## Work required
Counting only exact, case-sensitive matches, how many lines in the records below contain the string "Where"? Reply with the number alone.

## Source data

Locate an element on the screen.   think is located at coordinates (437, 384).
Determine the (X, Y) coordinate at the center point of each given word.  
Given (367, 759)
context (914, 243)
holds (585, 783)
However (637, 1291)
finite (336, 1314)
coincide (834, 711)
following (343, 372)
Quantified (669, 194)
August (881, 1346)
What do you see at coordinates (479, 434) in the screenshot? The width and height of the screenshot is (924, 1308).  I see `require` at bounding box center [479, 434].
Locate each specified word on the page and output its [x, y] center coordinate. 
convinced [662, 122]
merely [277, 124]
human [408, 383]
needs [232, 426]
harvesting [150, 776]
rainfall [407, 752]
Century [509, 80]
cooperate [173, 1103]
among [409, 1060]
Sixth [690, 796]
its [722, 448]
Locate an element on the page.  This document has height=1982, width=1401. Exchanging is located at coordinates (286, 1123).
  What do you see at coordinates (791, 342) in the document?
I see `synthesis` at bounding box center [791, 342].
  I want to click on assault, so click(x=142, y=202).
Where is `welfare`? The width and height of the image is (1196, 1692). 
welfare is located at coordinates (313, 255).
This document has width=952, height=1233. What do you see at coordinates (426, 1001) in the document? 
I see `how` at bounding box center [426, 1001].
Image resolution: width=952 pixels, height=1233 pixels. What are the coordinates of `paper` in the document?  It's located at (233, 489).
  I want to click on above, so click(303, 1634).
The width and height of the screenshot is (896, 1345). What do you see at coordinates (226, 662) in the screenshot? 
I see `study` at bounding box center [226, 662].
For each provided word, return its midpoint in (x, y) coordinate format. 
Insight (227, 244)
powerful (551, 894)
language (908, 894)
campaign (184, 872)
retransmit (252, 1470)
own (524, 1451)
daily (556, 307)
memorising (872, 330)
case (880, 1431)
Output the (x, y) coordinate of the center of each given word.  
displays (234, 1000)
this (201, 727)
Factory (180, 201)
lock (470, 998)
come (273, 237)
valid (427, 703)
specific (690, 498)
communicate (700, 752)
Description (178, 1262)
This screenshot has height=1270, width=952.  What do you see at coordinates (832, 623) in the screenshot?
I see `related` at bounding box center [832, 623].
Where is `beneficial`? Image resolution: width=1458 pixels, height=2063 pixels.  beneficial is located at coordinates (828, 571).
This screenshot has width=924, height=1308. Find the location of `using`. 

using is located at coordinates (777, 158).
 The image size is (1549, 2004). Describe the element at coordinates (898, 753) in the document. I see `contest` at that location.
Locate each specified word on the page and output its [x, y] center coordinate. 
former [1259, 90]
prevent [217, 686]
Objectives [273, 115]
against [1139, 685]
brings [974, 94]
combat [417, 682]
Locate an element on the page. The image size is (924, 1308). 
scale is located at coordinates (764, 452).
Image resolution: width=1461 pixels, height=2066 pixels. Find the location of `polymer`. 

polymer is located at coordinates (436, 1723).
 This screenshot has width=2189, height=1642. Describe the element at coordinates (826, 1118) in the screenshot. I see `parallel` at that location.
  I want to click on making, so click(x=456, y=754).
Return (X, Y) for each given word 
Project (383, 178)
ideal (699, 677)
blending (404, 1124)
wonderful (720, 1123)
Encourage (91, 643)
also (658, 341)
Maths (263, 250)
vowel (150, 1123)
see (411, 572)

## Problem solution
2